The development indicates that there will be no need to wait for tracking a flight in a disaster. The entire world could not trace Malaysian Airlines Flight MH370 in March 2014 with 239 people on board.
At the World Radiocommunication Conference in Geneva, it was decided that the frequency band 1087.7-1092.3 MHz will be allocated to the aeronautical mobile-satellite service (Earth-to-space) for reception by space stations of Automatic Dependent Surveillance-Broadcast (ADS-B) emissions from aircraft transmitters.
The frequency band 1087.7-1092.3 MHz is currently being utilized for the transmission of ADS-B signals from aircraft to terrestrial stations within line-of-sight.
The World Radiocommunication Conference (WRC-15) has allocated this frequency band in the Earth-to-space direction to enable transmissions from aircraft to satellites. This extends ADS-B signals beyond line-of-sight to facilitate reporting the position of aircraft equipped with ADS-B anywhere in the world, including oceanic, polar and other remote areas.

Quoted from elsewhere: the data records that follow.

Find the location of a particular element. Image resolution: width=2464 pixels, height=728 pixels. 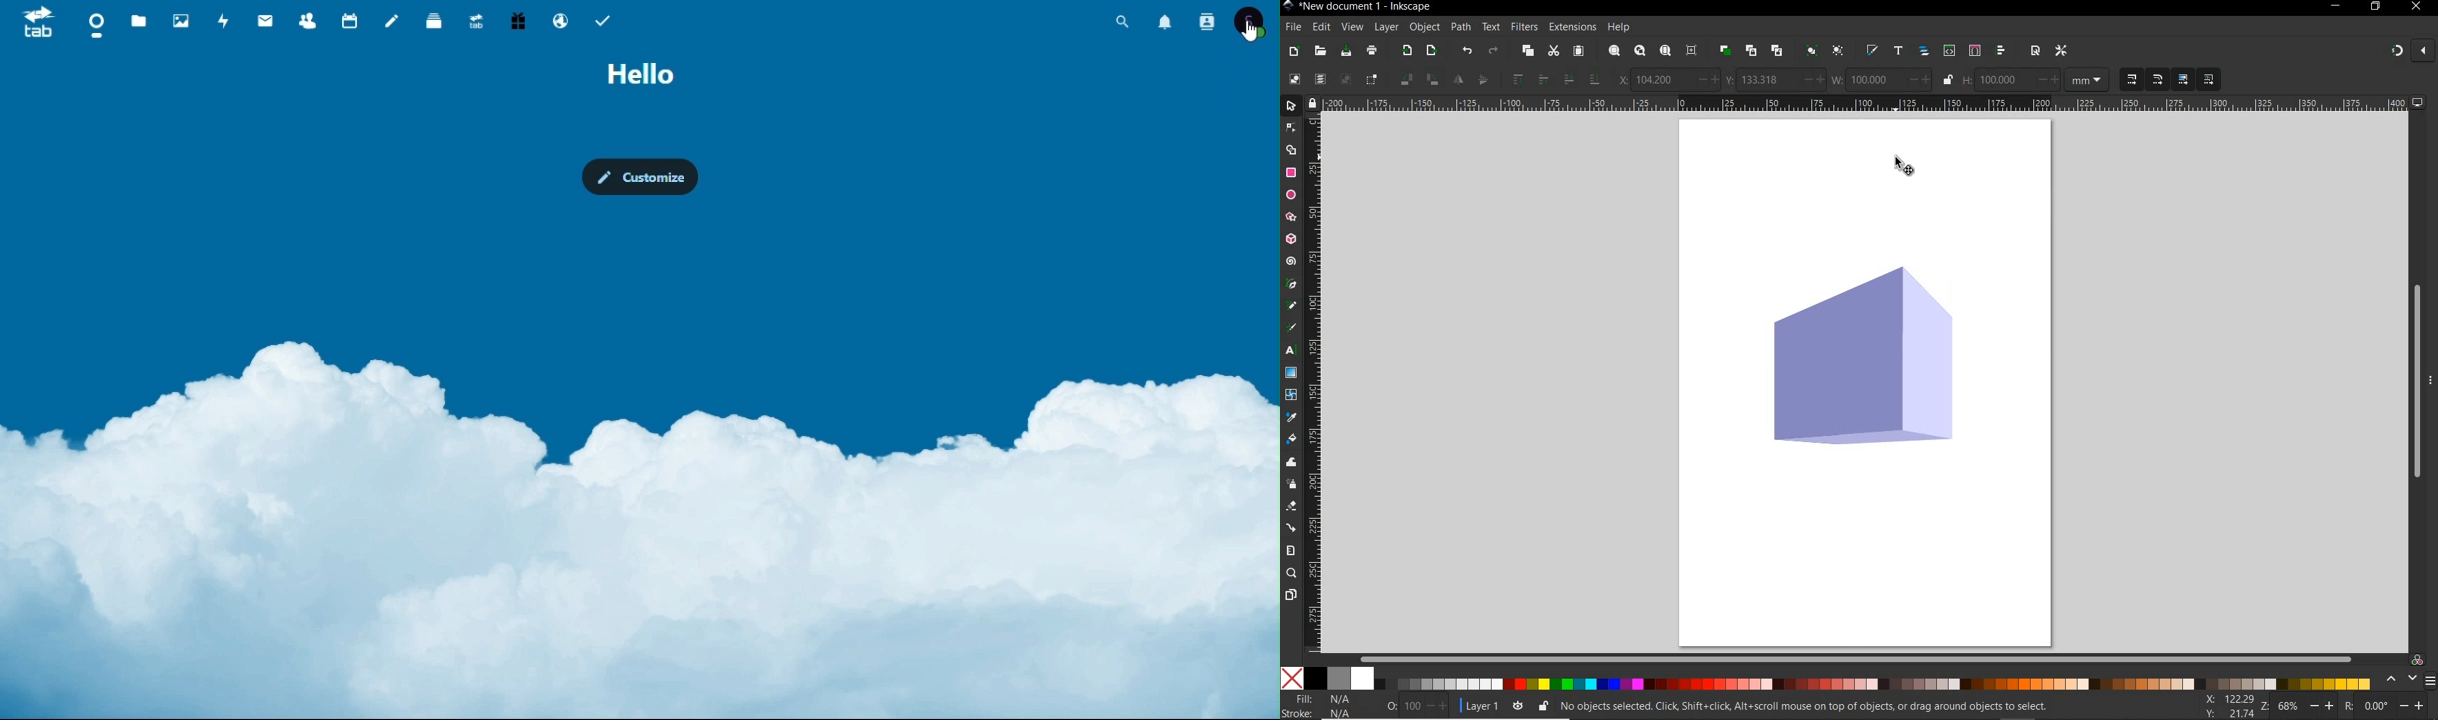

nothing selected is located at coordinates (1391, 701).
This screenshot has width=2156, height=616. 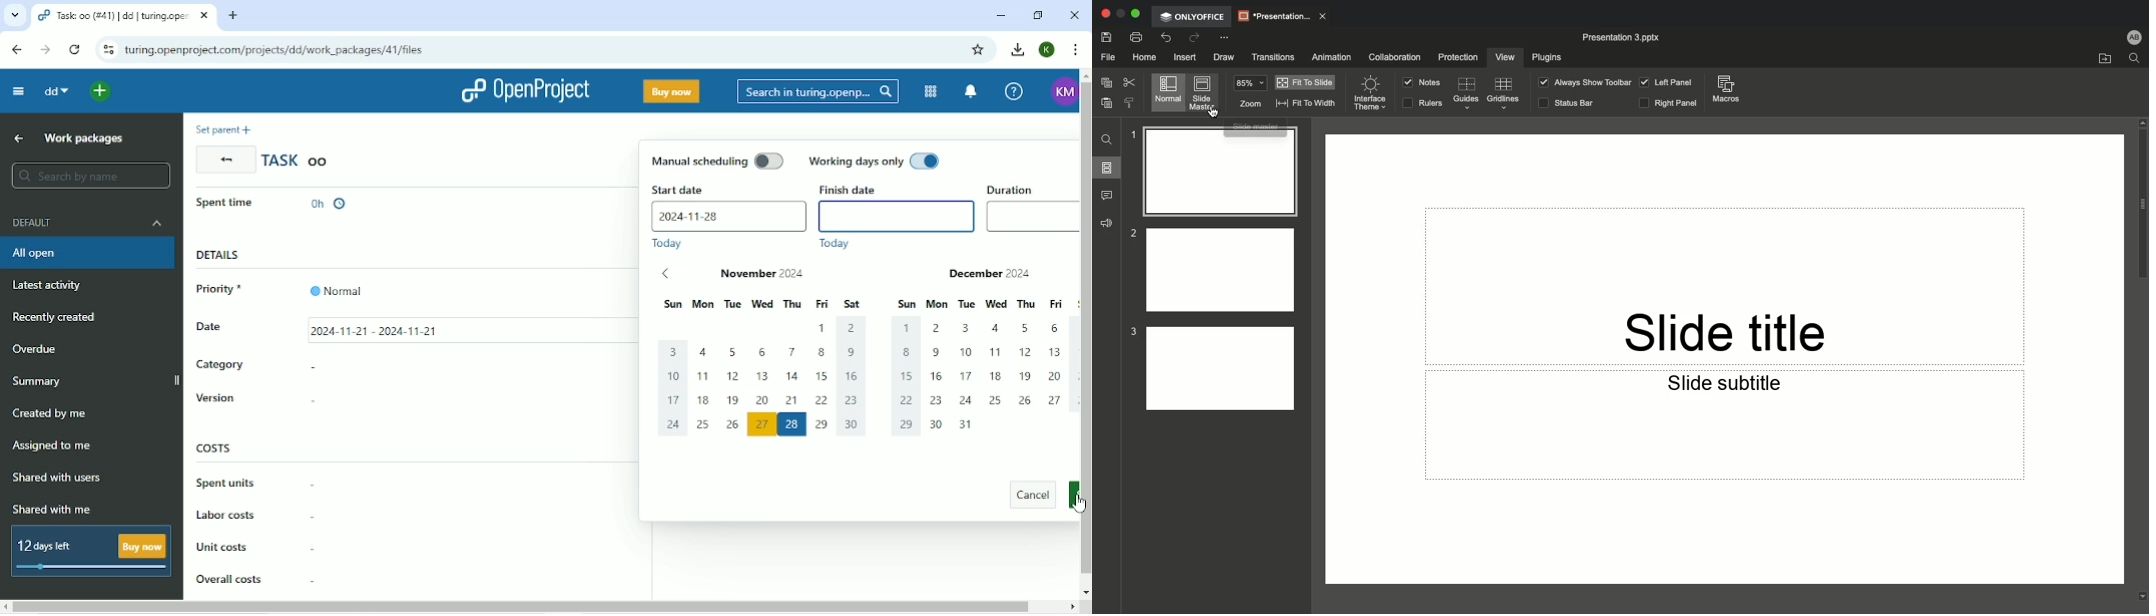 What do you see at coordinates (223, 546) in the screenshot?
I see `Unit costs` at bounding box center [223, 546].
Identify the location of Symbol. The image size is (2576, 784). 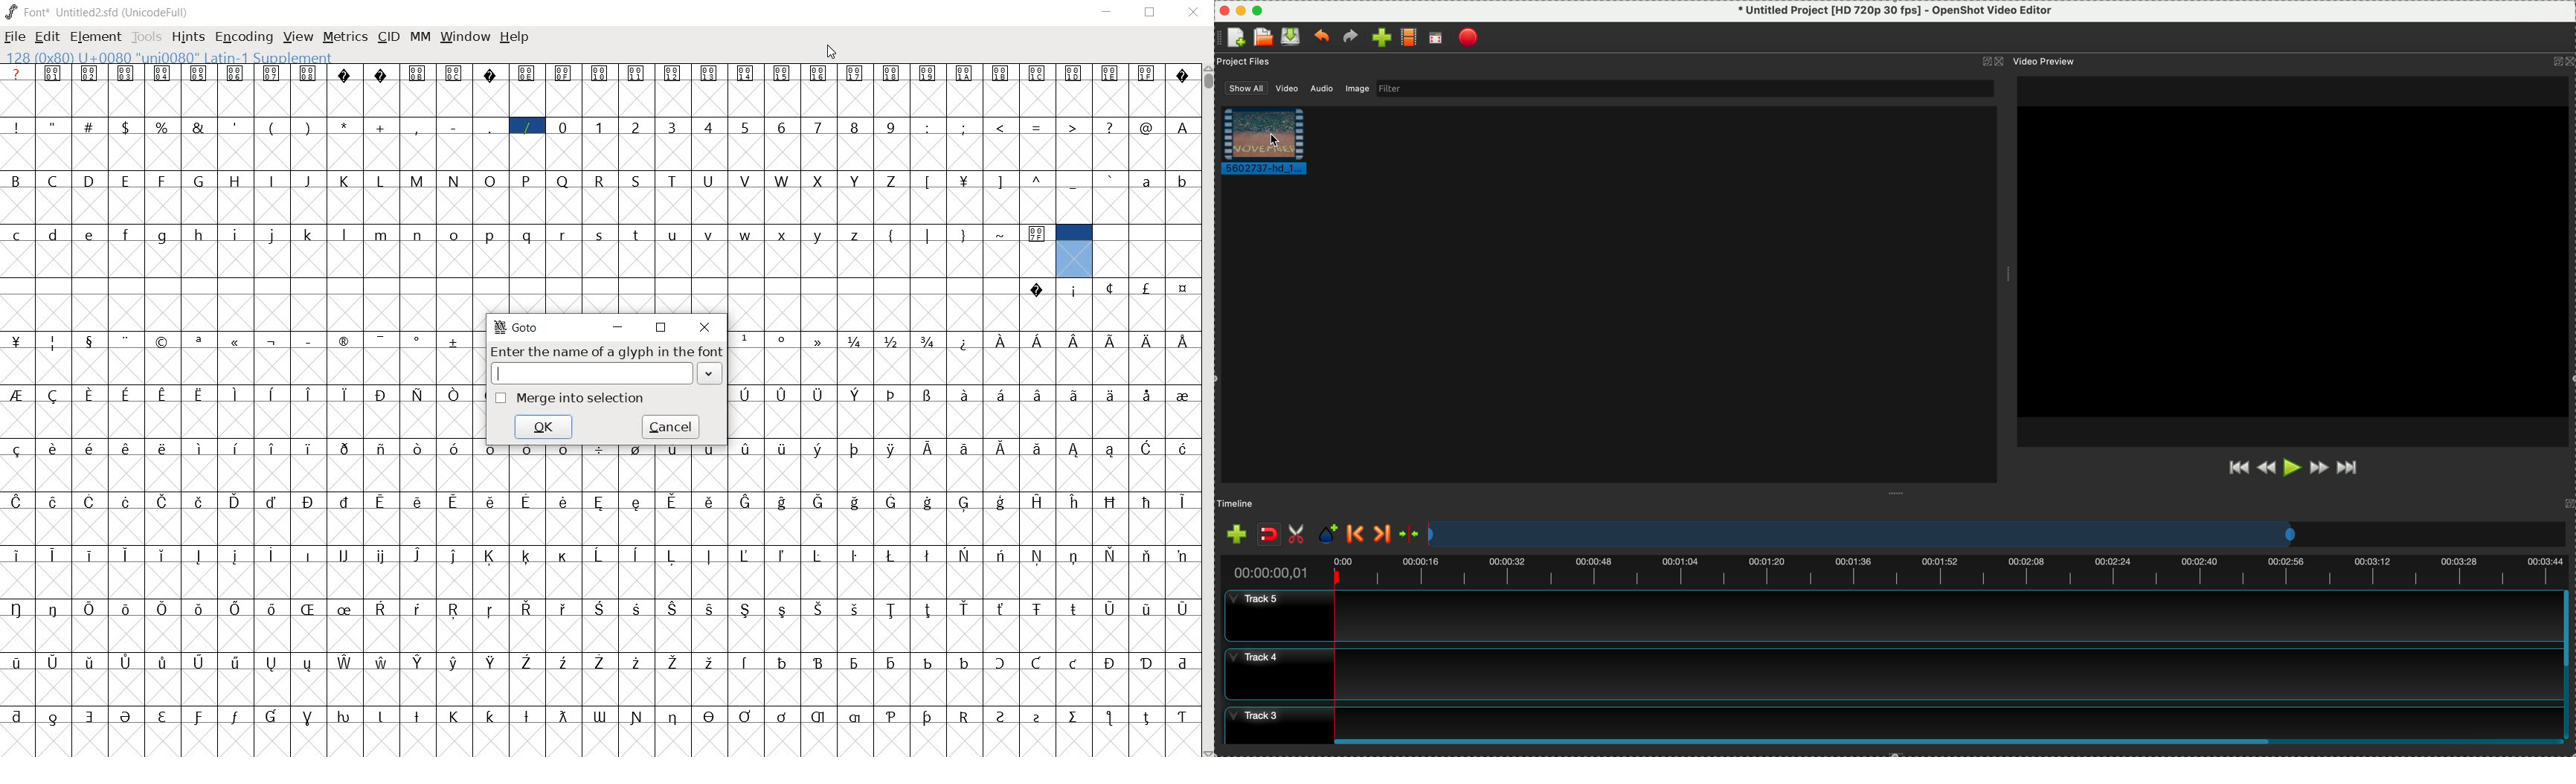
(1038, 393).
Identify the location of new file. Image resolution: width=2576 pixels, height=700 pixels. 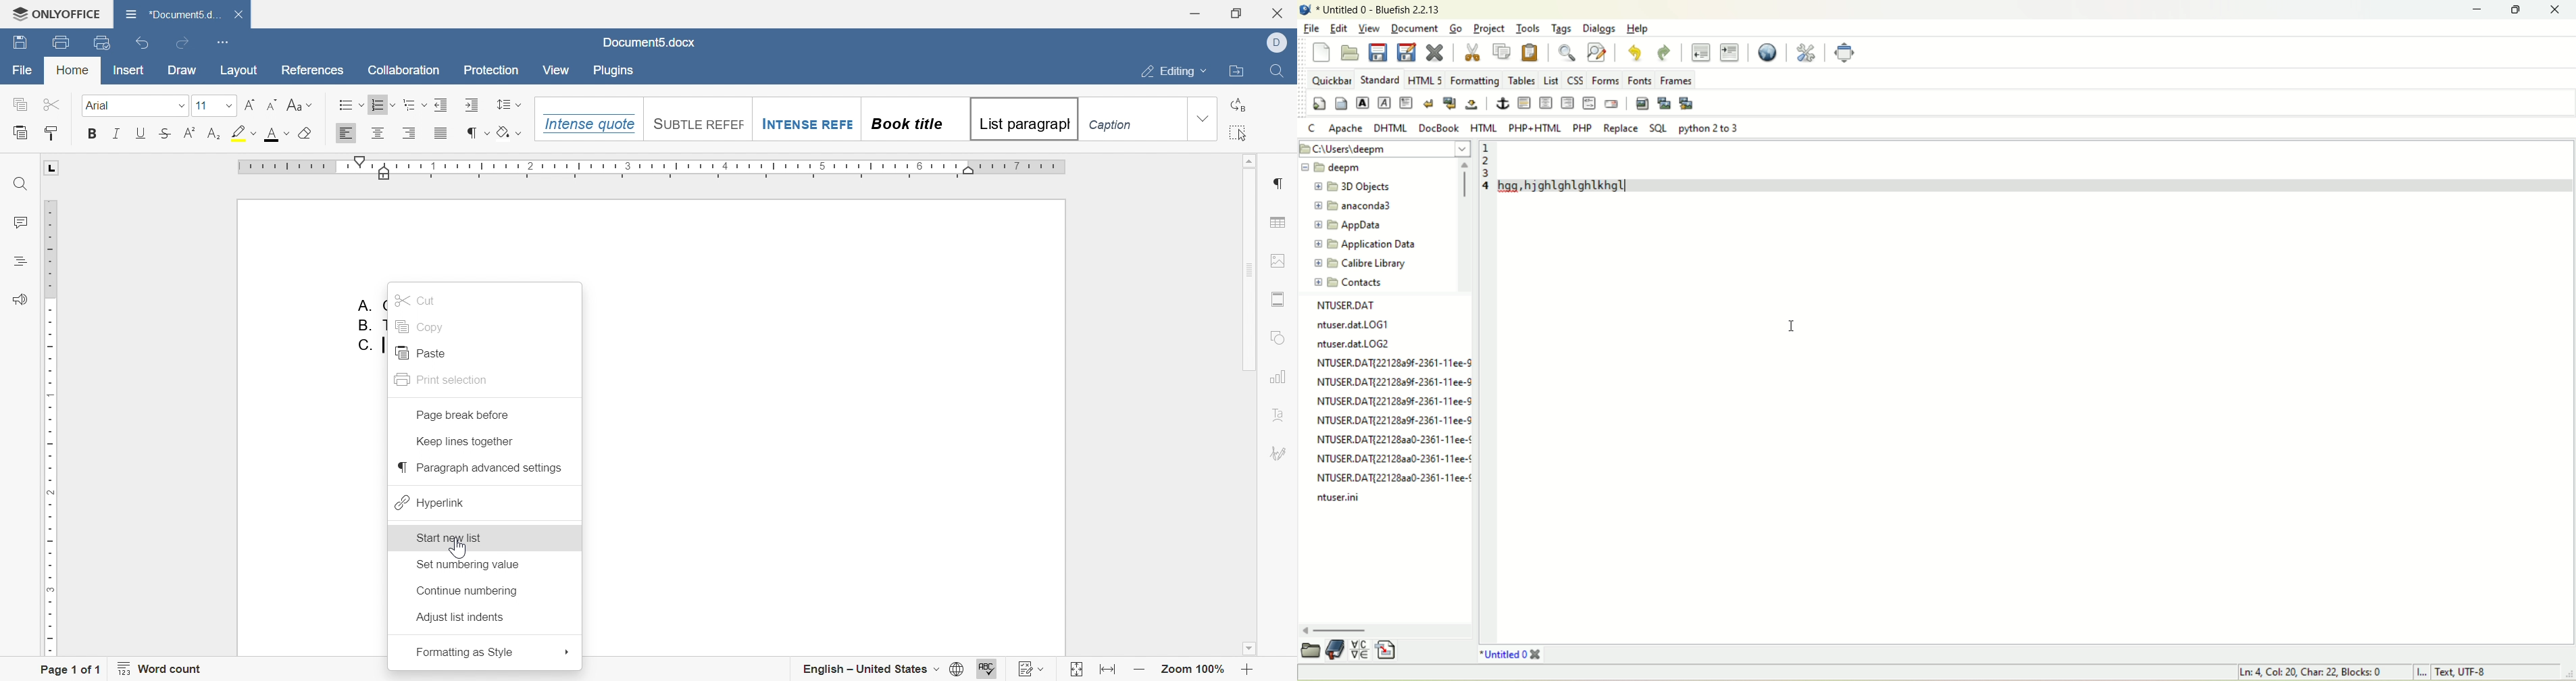
(1322, 53).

WRC-15 recognized that as the standards and recommended practices (SARP) for systems enabling position determination and tracking of aircraft are developed by the International Civil Aviation Organization (ICAO), the performance criteria for satellite reception of ADS-B signals will also need to be addressed by ICAO.
This agreement follows the disappearance of Malaysian Airlines Flight MH370 in March 2014 with 239 people on board, which spurred worldwide discussions on global flight tracking and the need for coordinated action by ITU and other relevant organizations.
In its special meeting on global flight tracking, which took place in Montréal, 12-13 May 2014, ICAO encouraged ITU to take urgent action to provide the necessary spectrum allocations for satellites to support emerging aviation needs.
In October 2014, the ITU Plenipotentiary Conference meeting in Busan, Republic of Korea, instructed WRC-15 to consider global flight tracking in its agenda.
ITU Secretary-General Houlin Zhao said: “ITU will continue to make every effort to improve flight tracking for civil aviation.”